* _Document section_:
□ □ □ □ □ □ □

Minor Prophets X
Micah 1-3
Introduction
Micah ministers in the southern kingdom of Judah towards the end of the 8th Century B.C. He ministered during the reigns of Jotham, Ahaz, and Hezekiah (Mic. 1:1) when the northern kingdom of Israel/Samaria fell to the Assyrians in 722 BC (2 Kings 17).
The Text: Like Amos before him, Micah brings charges against nations. He addresses all peoples of the earth, but he says that God’s judgment is coming down on the high places of the earth because of the sins of Jacob (1:2-5). For this reason, Samaria will be turned into ruins (1:6-7). And the mourning will be great (nakedness and baldness) reaching all the way down to the cities of Judah (1:8-16). The evil that Micah is addressing is coveting fields and taking them by violence (2:1-2) – reminding us of Ahab’s theft of Naboth’s vineyard (1 Kgs. 21). But apparently the people followed their leaders’ examples and committed similar atrocities. And for their disloyalty to their own people, God will be disloyal to them (2:3-5). Their audacity extends to their dismissal of faithful prophets who warn them, and their oppressions extend even to those who trust them, even women and children (2:6-11). Micah says that God will assemble all of Jacob like a flock of sheep and lead them away (2:12-13). It is the job of the leaders of Israel to know justice, but they hate good and love evil, they strip the skin from God’s people (3:1-3). And the evil of the people is so great that even when they cry to Yahweh, He will not listen and this will be evident in the fact that their prophets will be silent having no answer from God (3:4-7). But Micah claims that God’s Spirit has not left him, and he addresses Israel boldly, and he promises that not only will this destruction fall on Samaria, it will also fall on Zion, and Jerusalem will become heaps of ruins (3:8-12). It’s interesting that Jeremiah cites this particular prophesy some years later (Jer.

□ □ □ □ □ □ □

* _Data lines_:
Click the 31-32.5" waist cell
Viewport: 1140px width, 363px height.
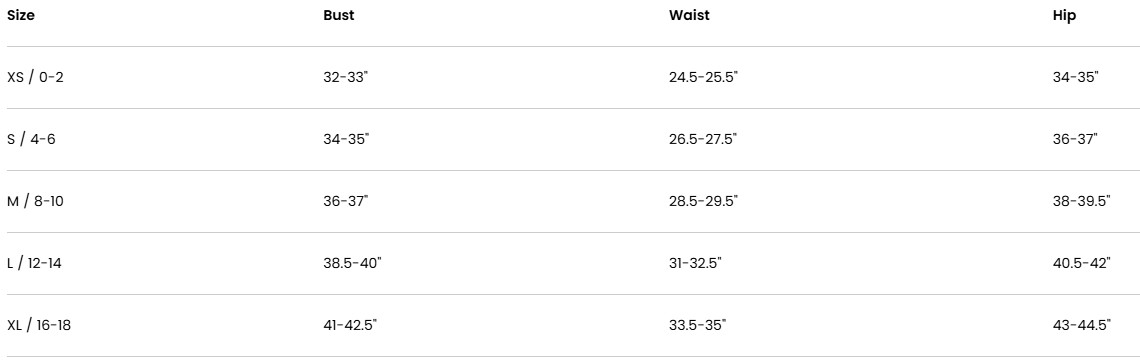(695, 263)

□ □ □ □ □ □ □

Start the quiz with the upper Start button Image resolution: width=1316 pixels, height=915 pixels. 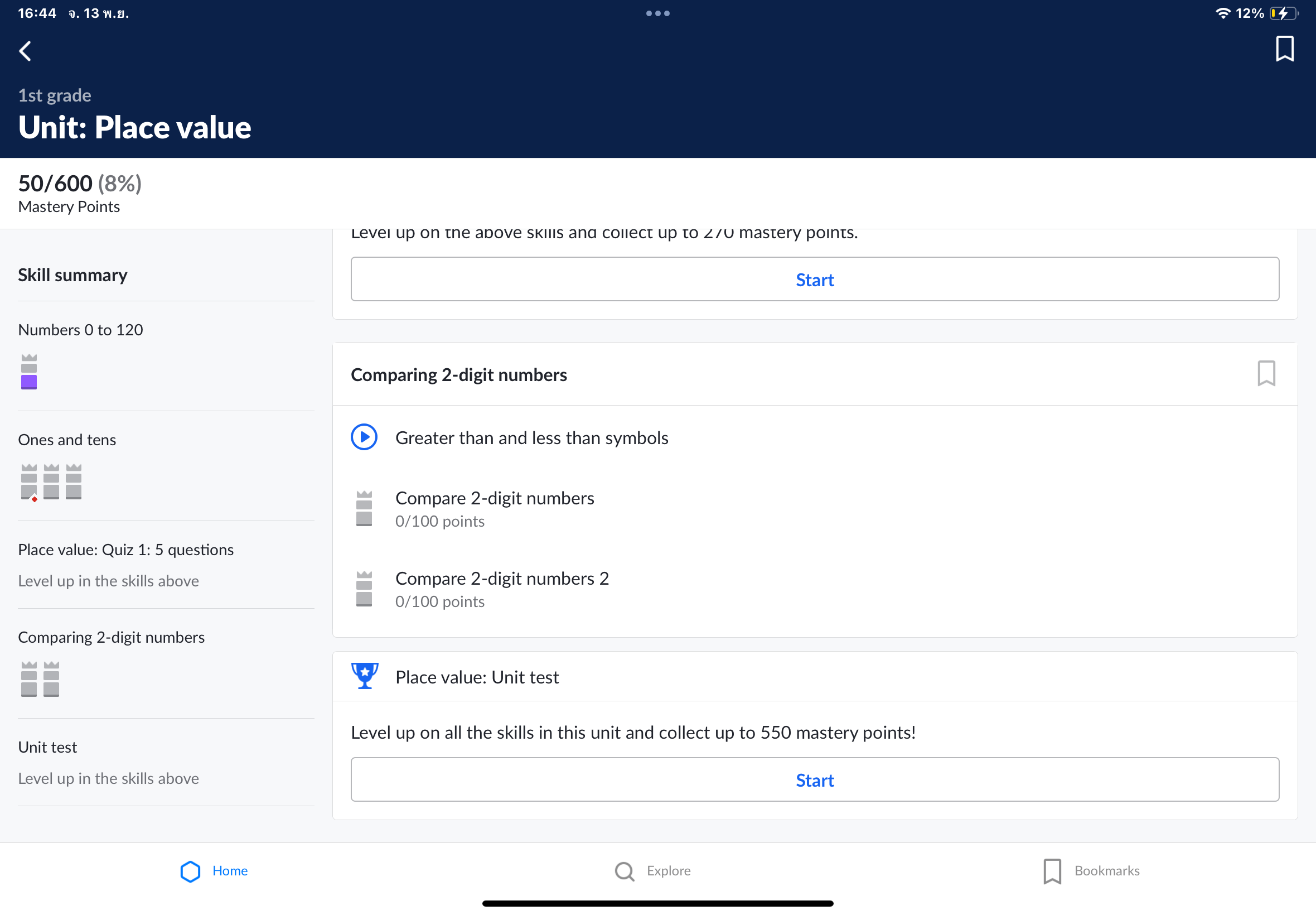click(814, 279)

□ □ □ □ □ □ □

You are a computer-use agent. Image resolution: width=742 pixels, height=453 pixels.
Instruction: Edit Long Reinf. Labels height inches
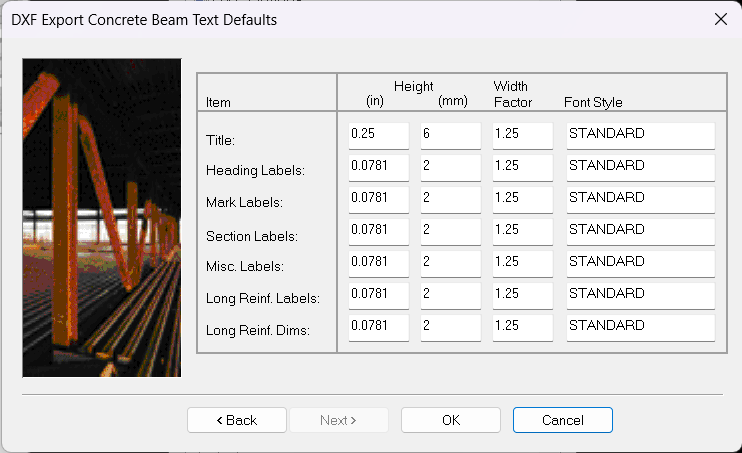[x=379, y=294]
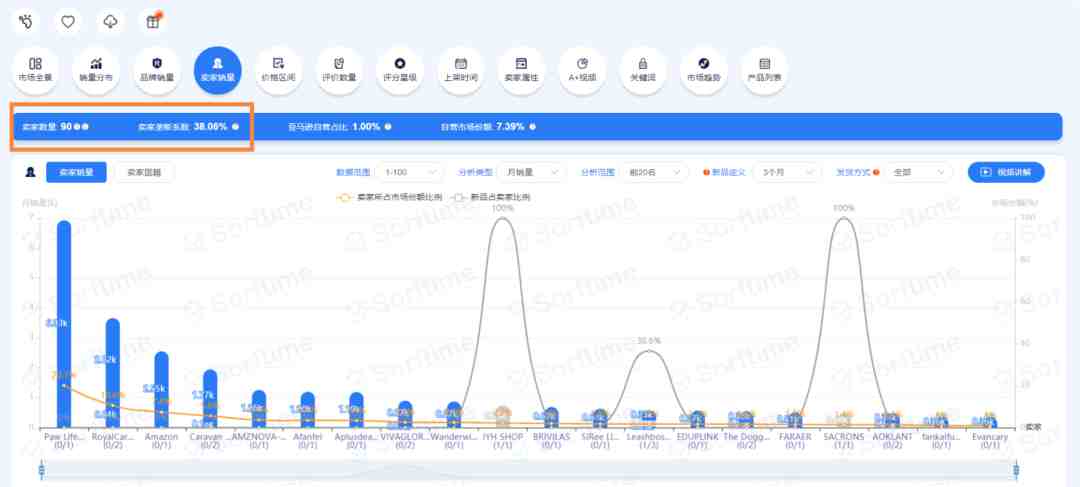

□ □ □ □ □ □ □

* _Set exercise 1_:
Summarize the commentary on Micah 1-3 in two sentences.
* _Set exercise 2_:
List the kings during whose reigns Micah ministered, according to the commentary on Micah 1-3.
* _Set exercise 3_:
According to the commentary on Micah 1-3, in what year did the northern kingdom of Israel/Samaria fall to the Assyrians?

* _Exercise output 1_:
Micah ministered in the southern kingdom of Judah toward the end of the 8th century B.C., and like Amos before him he brings charges against nations, announcing that Samaria will be turned into ruins and that the mourning will reach the cities of Judah. He condemns the coveting of fields and taking them by violence, and leaders who hate good and love evil, warning that God will not listen to their cries and that Jerusalem will also become heaps of ruins.

* _Exercise output 2_:
Jotham, Ahaz, Hezekiah

* _Exercise output 3_:
722 BC